It was the middle of the pandemic and nothing was helping me out of my rut. It was difficult to think positively when the threat of COVID meant we were forced into isolation. But who was I to complain? I had a job, my health, and the news of progress toward a vaccine was a positive thing. So why did I feel so drained?
“I hate being alone” was a thought I tended to avoid, but could hear it often in moments of pause. I realized I would not let myself be alone with my thoughts, or my feelings, and there was a constant need to keep myself busy. Before the pandemic, my days were packed with museum visits, culinary tasting pursuits, and most importantly, interactions with others. Now, I just didn’t want to be with myself and my worries.

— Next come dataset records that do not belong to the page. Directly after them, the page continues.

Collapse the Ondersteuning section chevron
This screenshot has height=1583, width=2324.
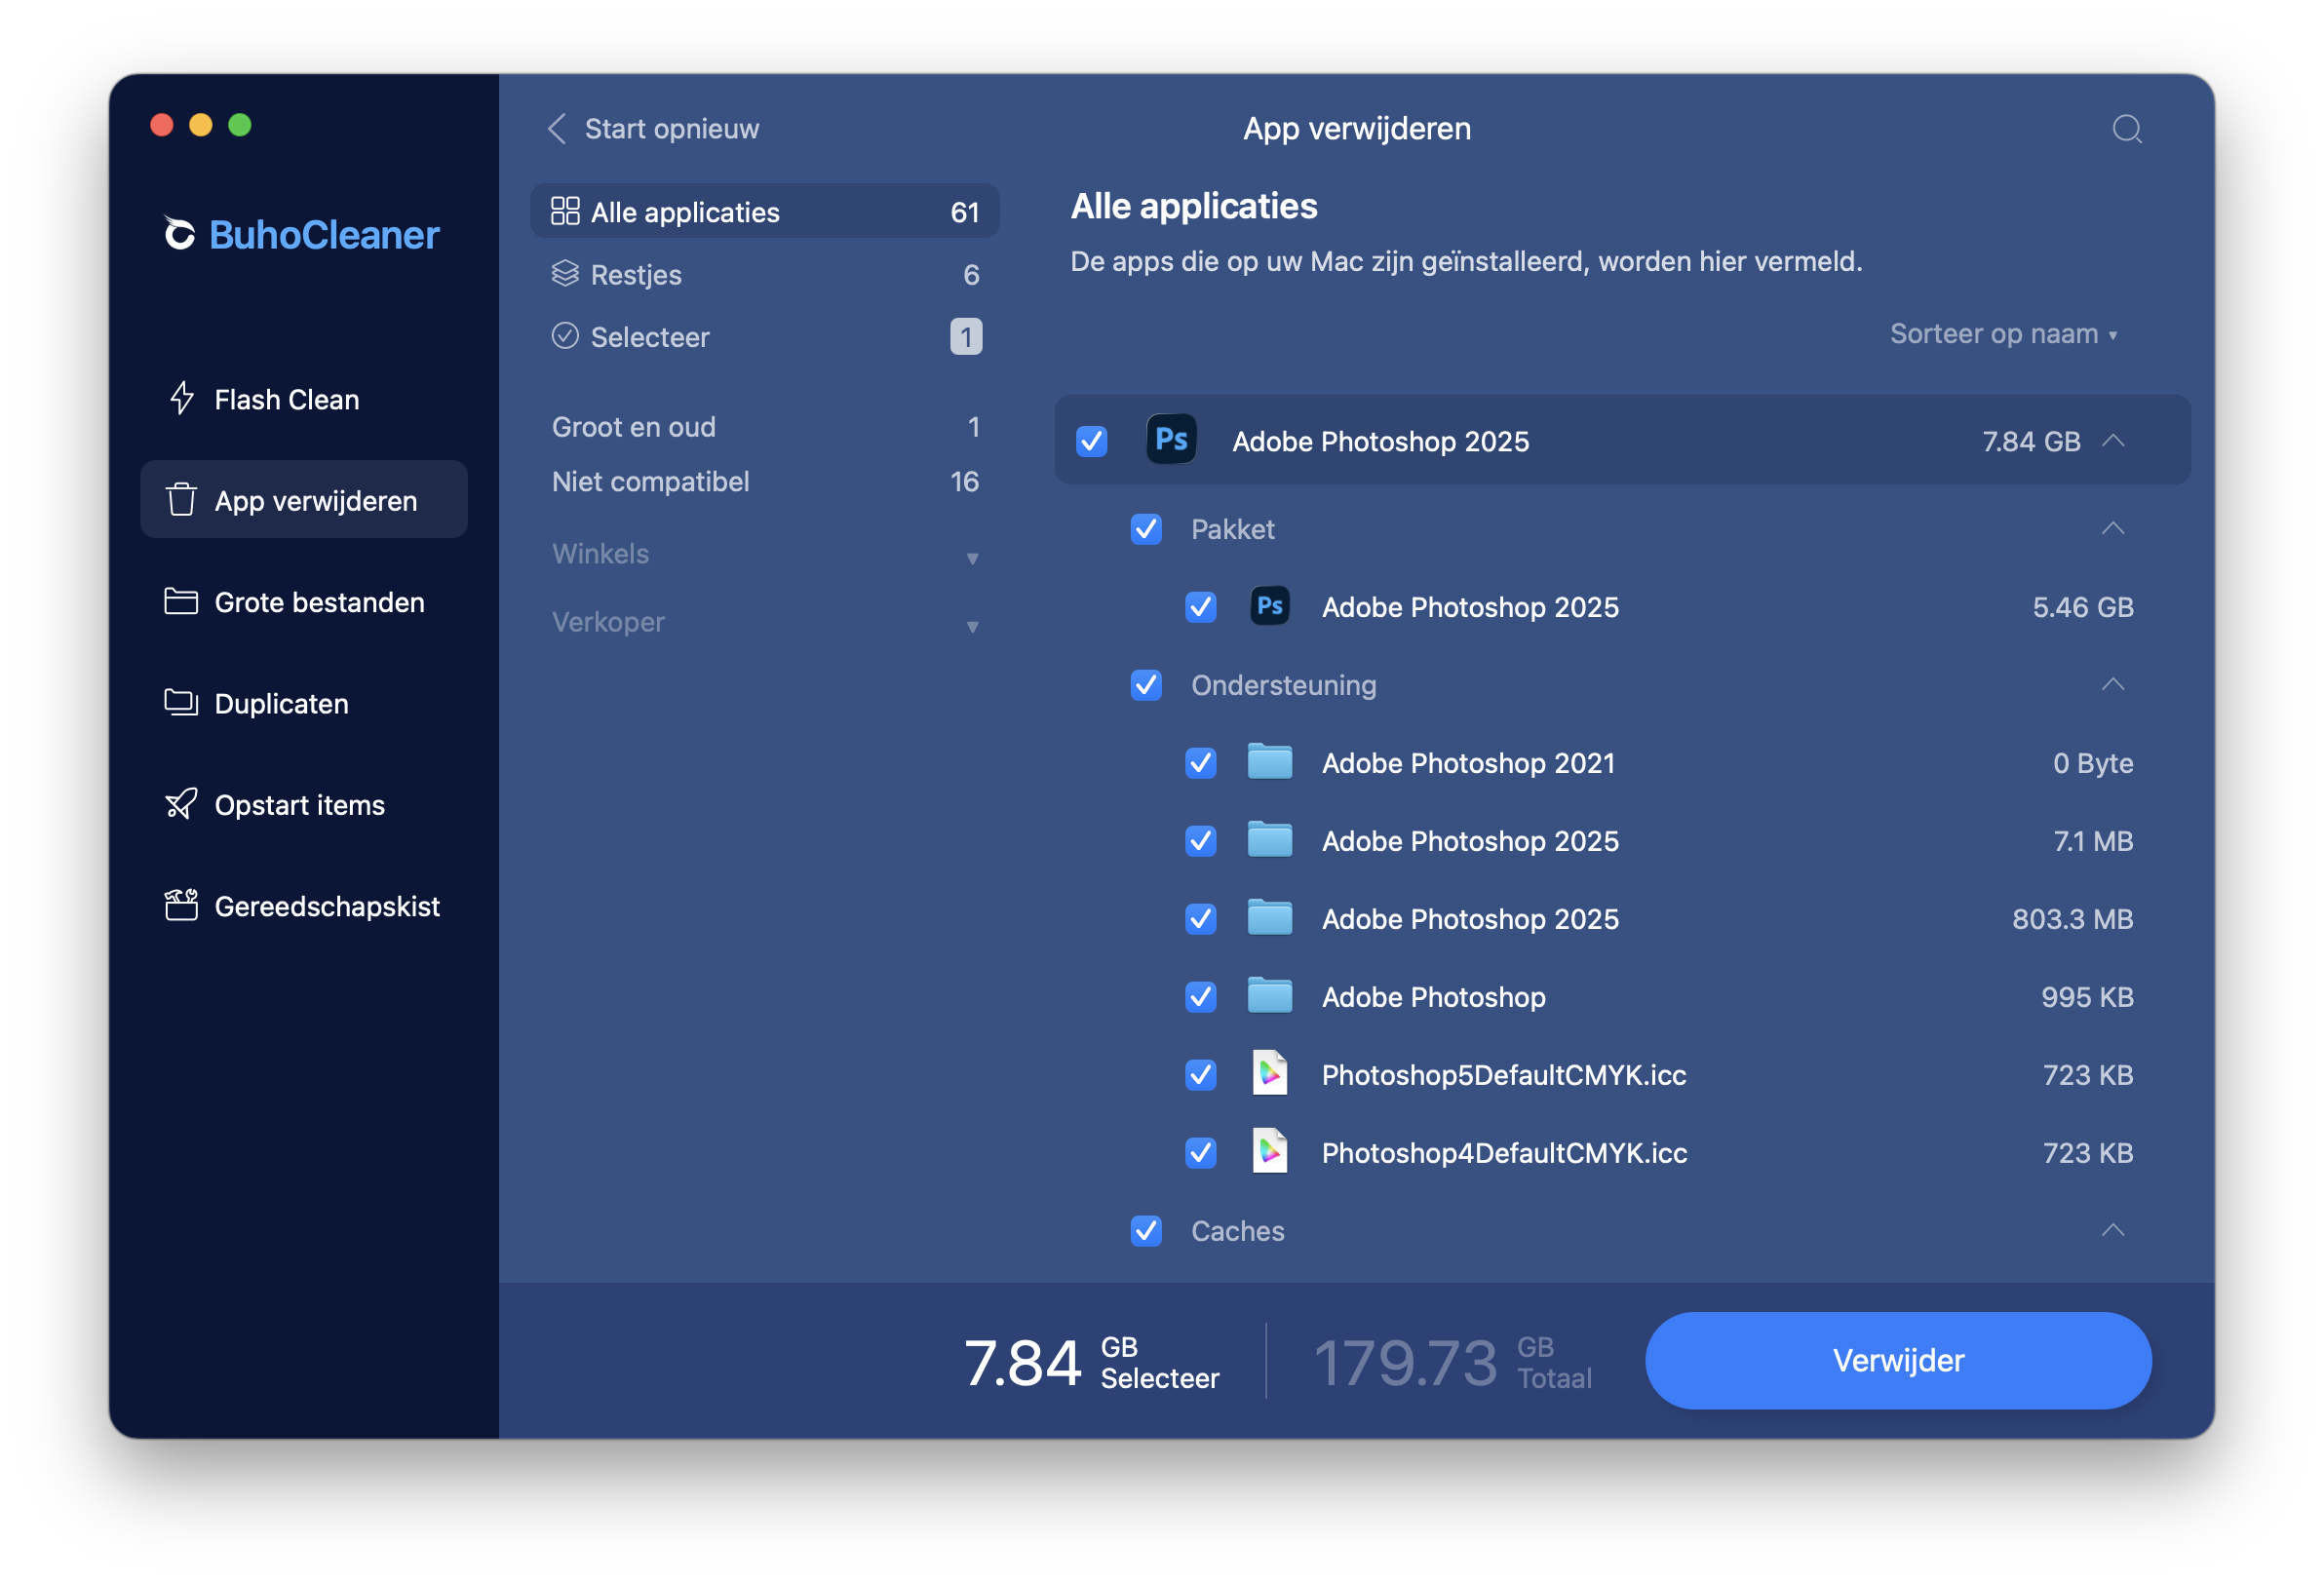click(2112, 685)
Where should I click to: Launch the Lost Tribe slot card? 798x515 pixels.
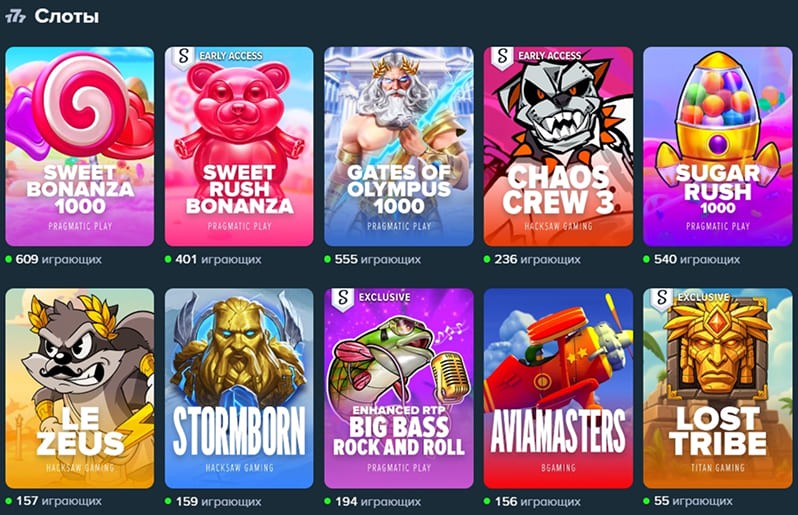718,388
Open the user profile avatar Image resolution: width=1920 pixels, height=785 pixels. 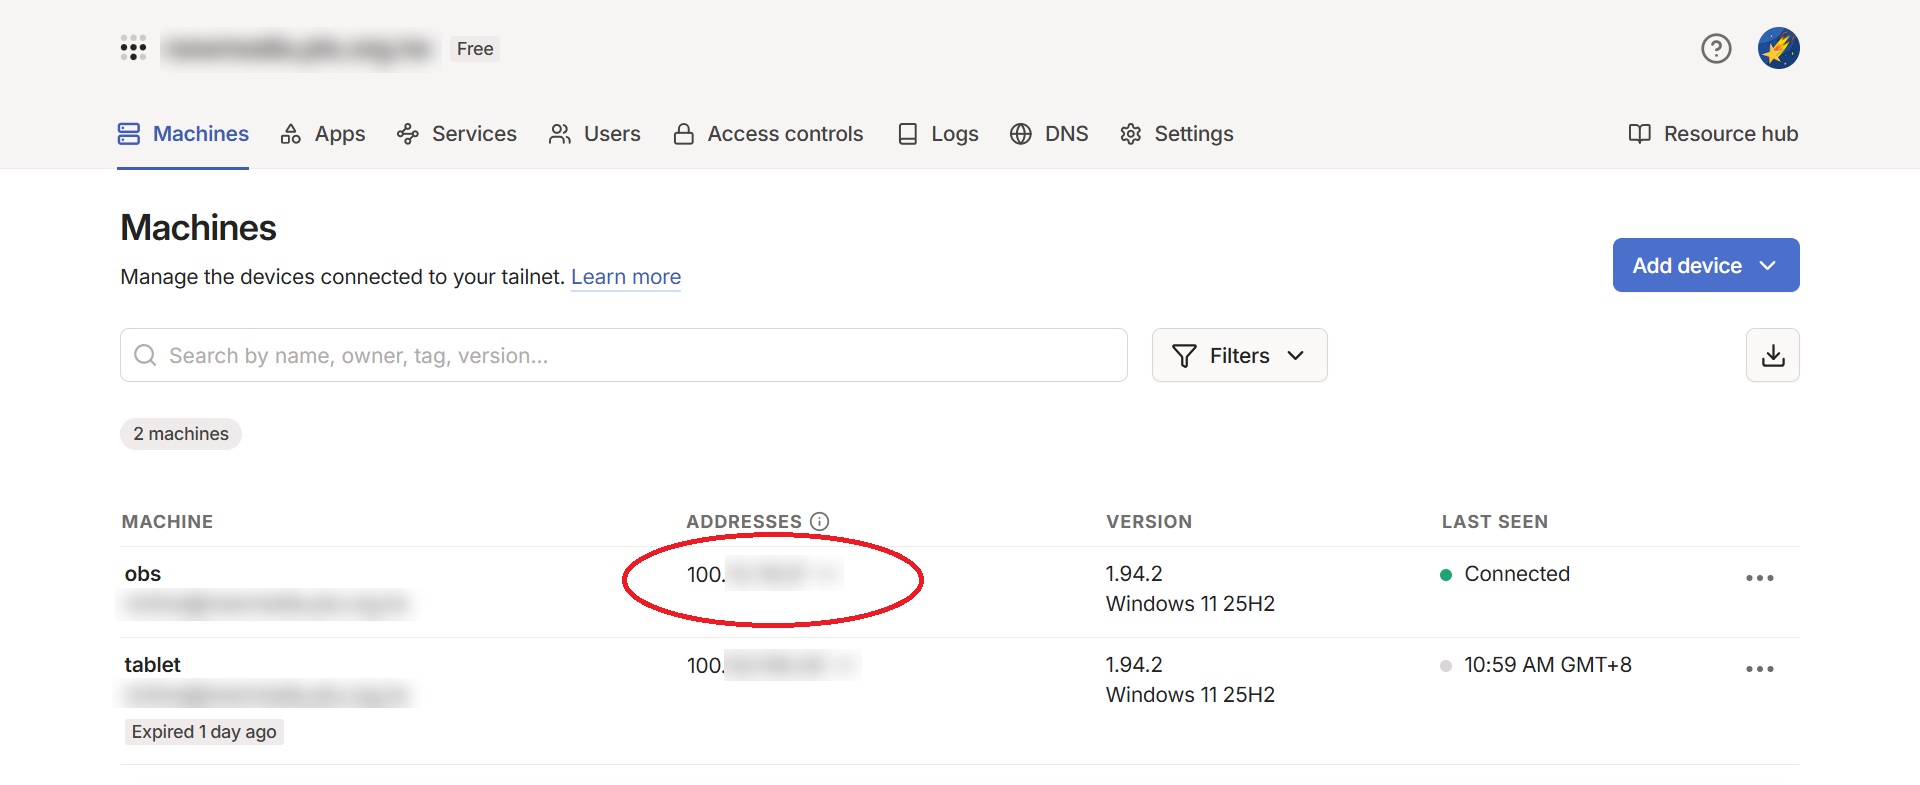[x=1778, y=48]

I realized that no one was going to come into my life and create a change. I needed to do that for myself. Reluctantly, I started to look for exercise videos on YouTube and stumbled on a page called Yoga with Adriene. I looked at her vast list of videos and playlist, finding practices that ranged from 10 minutes to an hour, and titles such as “Yoga for When You’re Angry” to “Yoga for Anxiety.”
Eventually, I decided on “Meditation for Self-Love.” I was greeted by Adrienne and her adorable dog Benji. “I want you to feel comfortable” Adriene said while encouraging me to either take a seat or lay down, and I started to have a moment to myself, possibly the first in months. She said “Inhale lots of love in, exhale lots of love out,” and I felt the power of my own breath for the first time. I was hooked. The video reminded me of the importance of checking in with myself and gave me the tools I needed to allow myself to simply be.
So, I encourage you to put on comfy clothes, get in a comfortable seat or lie down, inhale lots of love in, and exhale lots of love out. Recognize your thoughts, feelings, and sensations. Let go of judgment and allow yourself to experience whatever you are experiencing. Explore what is happening and reflect on your needs. And, most importantly, create an environment of self-compassion. Allow yourself to be, because you are enough, and you deserve to spend some time with yourself.